I Was a Teenage Serial Killer is an underground no budget film written and directed by independent filmmaker Sarah Jacobson. It is a short black-and-white film of a 19-year-old girl who is sick of sexist men and kills them. It was Jacobson's first major film and it was released through her own company, Station Wagon Productions. She made the film under the guidance of her teacher, George Kuchar. The film features songs by the early riot grrrl band Heavens to Betsy.

Ed Halter, writing in the Village Voice, considered it "a key film of that decade's angrily subversive underground cinema."

== Plot ==
The film opens with footage of a woman, Mary (Kristin Calabrese), caressing a blood-soaked corpse (Phil Calabrese) in a junkyard while a radio announcer (Chris Stoehr) talks about a man being a victim of homicide. Voice over reveals that Mary shot the man after he came on to her. The woman then drives to meet with her brother (Bob Hendershot) who begins heavily drinking and lecturing her on her dating habits, suggesting that she find a man to have children with. Suddenly, he starts violently coughing, and dies. It's then revealed that Mary has laced his drink with mouse poison. After leaving, Mary meets a man (Zach Kadish) who quickly takes her home to have sex. However, he attempts to remove his condom mid-coitus, causing her to fly into a rage and strangle him to death.

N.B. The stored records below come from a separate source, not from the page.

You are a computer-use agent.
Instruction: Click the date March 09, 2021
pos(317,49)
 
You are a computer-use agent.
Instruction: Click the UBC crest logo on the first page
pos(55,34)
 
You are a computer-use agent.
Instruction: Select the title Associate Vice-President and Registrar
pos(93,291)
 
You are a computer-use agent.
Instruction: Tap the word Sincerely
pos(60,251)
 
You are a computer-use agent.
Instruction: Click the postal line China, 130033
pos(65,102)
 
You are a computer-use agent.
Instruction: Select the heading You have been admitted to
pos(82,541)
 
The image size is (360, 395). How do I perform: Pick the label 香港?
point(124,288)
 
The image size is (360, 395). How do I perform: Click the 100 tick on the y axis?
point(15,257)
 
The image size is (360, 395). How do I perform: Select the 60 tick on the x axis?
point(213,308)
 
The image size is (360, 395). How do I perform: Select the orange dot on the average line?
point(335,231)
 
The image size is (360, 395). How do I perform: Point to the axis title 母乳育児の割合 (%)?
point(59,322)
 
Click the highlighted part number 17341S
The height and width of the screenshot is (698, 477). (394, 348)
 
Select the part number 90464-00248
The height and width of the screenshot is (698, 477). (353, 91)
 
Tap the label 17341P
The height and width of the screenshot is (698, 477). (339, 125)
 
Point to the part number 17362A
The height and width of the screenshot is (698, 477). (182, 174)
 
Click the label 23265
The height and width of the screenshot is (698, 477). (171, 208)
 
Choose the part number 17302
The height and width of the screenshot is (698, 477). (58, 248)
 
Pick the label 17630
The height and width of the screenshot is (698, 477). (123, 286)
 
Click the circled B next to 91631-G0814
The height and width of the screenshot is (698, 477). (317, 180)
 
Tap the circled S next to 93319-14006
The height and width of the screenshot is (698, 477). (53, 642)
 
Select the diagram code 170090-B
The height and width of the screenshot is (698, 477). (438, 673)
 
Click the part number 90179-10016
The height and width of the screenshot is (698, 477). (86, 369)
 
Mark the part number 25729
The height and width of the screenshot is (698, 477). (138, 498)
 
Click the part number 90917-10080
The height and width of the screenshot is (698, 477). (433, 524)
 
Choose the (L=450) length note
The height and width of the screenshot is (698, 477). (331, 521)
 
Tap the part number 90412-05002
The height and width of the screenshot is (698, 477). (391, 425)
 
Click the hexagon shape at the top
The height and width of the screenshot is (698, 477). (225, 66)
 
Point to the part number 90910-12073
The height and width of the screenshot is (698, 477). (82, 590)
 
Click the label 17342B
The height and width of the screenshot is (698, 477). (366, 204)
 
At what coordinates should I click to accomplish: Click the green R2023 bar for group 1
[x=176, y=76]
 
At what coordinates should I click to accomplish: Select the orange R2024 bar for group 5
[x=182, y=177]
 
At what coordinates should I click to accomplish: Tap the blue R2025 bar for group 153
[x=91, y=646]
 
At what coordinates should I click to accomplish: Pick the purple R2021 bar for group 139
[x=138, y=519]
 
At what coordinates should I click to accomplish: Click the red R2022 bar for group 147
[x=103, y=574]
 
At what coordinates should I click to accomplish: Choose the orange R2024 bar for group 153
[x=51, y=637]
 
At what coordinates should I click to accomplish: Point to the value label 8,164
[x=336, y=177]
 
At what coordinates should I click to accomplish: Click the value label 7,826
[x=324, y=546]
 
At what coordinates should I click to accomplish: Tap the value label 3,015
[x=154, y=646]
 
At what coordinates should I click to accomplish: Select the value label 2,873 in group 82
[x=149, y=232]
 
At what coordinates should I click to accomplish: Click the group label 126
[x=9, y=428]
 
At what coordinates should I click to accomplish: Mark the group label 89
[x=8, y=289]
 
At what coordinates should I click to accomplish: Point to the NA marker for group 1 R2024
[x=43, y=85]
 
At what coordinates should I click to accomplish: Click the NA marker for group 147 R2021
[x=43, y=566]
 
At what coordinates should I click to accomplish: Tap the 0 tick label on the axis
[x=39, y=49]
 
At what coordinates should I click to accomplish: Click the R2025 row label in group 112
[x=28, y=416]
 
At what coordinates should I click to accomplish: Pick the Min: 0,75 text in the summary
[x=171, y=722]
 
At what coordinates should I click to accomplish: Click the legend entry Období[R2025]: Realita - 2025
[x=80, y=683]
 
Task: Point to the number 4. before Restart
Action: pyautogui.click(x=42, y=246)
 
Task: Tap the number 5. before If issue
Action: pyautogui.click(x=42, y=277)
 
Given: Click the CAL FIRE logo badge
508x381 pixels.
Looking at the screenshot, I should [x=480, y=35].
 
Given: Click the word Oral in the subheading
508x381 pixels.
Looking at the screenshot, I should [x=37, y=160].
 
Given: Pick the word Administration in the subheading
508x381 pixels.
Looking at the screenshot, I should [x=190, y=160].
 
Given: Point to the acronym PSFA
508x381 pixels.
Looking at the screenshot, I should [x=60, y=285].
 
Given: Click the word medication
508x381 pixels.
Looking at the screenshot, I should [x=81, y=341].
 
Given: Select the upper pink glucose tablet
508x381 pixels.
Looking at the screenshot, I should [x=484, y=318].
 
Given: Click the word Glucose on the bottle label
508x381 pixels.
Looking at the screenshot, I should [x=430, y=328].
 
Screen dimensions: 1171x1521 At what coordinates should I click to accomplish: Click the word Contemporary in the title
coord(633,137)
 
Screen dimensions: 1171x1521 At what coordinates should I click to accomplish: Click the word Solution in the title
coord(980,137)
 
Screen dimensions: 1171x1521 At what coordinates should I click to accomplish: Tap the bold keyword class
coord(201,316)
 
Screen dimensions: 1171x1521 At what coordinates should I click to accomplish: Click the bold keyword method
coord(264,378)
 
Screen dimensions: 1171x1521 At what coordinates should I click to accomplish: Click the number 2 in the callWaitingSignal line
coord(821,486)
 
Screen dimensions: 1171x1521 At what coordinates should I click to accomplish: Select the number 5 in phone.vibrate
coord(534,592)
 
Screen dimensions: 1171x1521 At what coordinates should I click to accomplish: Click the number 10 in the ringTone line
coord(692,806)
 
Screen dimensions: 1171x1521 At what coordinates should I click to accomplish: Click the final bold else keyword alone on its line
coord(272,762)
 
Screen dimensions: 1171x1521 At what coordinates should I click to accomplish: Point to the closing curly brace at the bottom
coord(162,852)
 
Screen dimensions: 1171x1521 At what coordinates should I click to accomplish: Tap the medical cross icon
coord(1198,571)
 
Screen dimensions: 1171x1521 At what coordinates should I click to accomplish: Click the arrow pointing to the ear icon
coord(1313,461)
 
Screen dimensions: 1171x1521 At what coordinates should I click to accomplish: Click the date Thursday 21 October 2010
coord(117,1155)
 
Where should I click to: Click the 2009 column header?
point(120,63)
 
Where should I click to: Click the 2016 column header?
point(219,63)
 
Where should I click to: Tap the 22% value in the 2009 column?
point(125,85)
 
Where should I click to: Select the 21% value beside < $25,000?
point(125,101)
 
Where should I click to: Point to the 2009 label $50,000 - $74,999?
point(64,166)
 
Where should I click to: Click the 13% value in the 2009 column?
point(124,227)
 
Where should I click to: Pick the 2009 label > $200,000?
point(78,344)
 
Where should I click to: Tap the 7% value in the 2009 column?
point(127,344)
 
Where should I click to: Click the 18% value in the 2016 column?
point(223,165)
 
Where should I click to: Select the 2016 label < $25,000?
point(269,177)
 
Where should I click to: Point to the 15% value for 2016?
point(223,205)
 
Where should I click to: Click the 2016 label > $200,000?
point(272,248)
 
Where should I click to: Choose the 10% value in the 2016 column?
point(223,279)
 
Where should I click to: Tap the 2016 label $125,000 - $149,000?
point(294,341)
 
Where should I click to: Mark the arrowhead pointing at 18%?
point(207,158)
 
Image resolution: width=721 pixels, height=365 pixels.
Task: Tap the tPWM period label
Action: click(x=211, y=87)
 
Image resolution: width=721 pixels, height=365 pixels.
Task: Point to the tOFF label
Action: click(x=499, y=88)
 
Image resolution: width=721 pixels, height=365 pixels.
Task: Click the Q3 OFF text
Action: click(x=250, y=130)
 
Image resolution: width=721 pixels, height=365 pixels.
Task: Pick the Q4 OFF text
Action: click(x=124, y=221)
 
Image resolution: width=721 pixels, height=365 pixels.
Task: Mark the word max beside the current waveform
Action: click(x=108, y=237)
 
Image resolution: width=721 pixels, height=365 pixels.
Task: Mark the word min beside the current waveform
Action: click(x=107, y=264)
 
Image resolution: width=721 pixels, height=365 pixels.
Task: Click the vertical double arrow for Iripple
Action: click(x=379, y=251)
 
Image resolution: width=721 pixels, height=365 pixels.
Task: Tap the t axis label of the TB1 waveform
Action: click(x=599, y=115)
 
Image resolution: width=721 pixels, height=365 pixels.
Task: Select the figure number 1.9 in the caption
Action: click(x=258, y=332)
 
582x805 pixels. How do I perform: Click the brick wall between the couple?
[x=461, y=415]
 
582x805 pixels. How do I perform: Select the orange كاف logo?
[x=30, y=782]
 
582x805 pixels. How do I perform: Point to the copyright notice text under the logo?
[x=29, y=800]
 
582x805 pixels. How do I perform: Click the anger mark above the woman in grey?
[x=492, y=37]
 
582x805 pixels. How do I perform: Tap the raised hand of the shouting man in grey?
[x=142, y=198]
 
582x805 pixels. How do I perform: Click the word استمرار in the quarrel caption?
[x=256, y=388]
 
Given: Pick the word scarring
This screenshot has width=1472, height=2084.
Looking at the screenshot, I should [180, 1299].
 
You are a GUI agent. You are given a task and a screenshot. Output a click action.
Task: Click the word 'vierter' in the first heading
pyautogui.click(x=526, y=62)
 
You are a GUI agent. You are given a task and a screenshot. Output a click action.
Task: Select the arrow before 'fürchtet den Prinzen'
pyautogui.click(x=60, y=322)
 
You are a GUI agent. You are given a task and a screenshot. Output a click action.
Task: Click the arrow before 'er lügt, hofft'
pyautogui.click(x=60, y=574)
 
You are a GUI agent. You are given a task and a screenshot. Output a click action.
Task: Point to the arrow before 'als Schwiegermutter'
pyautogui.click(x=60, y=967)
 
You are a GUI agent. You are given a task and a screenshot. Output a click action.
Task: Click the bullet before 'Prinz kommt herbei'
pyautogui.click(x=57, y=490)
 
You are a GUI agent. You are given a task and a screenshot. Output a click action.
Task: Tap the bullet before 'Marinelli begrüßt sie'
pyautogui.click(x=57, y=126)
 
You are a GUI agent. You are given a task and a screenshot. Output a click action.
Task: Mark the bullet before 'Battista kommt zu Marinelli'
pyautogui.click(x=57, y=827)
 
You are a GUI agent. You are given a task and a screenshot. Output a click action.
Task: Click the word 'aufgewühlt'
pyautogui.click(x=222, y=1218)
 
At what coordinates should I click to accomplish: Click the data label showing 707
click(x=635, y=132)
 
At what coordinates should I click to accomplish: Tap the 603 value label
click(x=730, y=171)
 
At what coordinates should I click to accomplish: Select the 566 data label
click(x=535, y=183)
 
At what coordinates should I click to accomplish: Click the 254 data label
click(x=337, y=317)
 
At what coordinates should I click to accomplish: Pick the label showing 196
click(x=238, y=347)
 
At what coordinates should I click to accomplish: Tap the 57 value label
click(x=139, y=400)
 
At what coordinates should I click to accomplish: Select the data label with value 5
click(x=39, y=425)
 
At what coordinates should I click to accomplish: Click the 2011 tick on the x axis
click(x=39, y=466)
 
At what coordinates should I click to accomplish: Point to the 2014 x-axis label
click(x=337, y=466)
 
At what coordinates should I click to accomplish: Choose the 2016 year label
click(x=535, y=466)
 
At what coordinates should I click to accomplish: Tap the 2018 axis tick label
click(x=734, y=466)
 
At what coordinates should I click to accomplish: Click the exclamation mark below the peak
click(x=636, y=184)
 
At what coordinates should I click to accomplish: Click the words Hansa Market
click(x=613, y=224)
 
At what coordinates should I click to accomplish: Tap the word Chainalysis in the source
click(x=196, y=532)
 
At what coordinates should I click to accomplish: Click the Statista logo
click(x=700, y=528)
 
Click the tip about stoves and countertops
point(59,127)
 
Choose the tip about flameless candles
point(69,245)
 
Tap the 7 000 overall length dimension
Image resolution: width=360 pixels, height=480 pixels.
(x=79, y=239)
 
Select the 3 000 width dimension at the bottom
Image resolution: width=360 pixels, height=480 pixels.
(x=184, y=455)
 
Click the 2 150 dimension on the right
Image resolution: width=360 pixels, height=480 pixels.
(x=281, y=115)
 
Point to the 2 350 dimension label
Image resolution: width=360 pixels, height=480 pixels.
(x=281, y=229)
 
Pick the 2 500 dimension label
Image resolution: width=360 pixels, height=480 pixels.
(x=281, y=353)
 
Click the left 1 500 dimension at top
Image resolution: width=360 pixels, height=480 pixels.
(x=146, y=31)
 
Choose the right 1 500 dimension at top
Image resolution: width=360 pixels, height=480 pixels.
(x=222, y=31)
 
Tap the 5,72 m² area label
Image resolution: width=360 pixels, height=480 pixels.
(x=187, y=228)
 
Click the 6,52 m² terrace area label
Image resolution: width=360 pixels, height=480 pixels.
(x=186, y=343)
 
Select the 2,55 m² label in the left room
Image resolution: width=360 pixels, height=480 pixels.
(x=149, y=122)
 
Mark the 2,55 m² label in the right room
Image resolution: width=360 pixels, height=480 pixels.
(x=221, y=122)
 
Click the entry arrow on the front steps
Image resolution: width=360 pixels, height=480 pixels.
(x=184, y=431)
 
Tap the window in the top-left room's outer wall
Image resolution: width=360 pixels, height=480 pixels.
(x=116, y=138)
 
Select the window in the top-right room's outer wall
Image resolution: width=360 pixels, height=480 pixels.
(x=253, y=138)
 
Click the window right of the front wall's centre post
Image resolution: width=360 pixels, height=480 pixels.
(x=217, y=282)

In an alleyway, Mary sees a man (Alan Pierson) with his partner (Kathie Smith) spray-paint a heart on the wall. After the man begins catcalling Mary, she pushes him into the road and he is run over. While walking away from the scene, Mary hears a man screaming. Following the screams, Mary finds a fellow serial killer, Henry (Gorey), murdering a man (Steven Nereo), and assists him. Henry explains that he only kills straight men as a way of getting back at a patriarchal society. Together, he and Mary go on a killing spree together. However, after Henry brings home a woman (Dianne McGeachy) to kill, Mary instead kills him and releases the girl.

Mary meets a homeless man (Scott Garver). She confesses to him that she's killed 19 men, and opens up about her father sexually abusing her as a child. When the man suggests that the abuse may have been her fault due to her physical attractiveness, she holds a broken bottle to his throat and rants about the men in her life who have never taken her story seriously. In the end, she decides not to kill him, deciding that she can express more power by telling her story regardless of how ignorant men may attempt to invalidate her or keep her quiet.

== Cast ==
Please note that some members of the cast are listed as mononyms.

- Kristin Calabrese as Mary, The Teenage Serial Killer
- Phil Calabrese as First Victim / Guy Tied to the Refrigerator
- Steven Nereo as First Victim's Voice / Henry's Boy Victim
- Chris Stoeher as Radio Announcer
- Bob Hendershot as Brother
- James Brown as Brother's Voice
- Zach Kadish as Sex Partner
- Sarah Rothstein as Little Girl with Chalk
- Kathie Smith as Girl in Love
- Alan Pierson as Boy with Spray Pain
- Ed as Guy on the Street
- Gorey as Henry, The Serial Killer Boyfriend
- Dianne McGeachy as Henry's Girl Victim
- Scott Garvey as Street Bum
- Jeff Stein as Asshole Drug Dealer

== Release ==
A Blu-ray and DVD compilation featuring Jacobson's 1996 film Mary Jane's Not a Virgin Anymore and several of her short films and music videos was released by the American Genre Film Archive on September 17, 2019.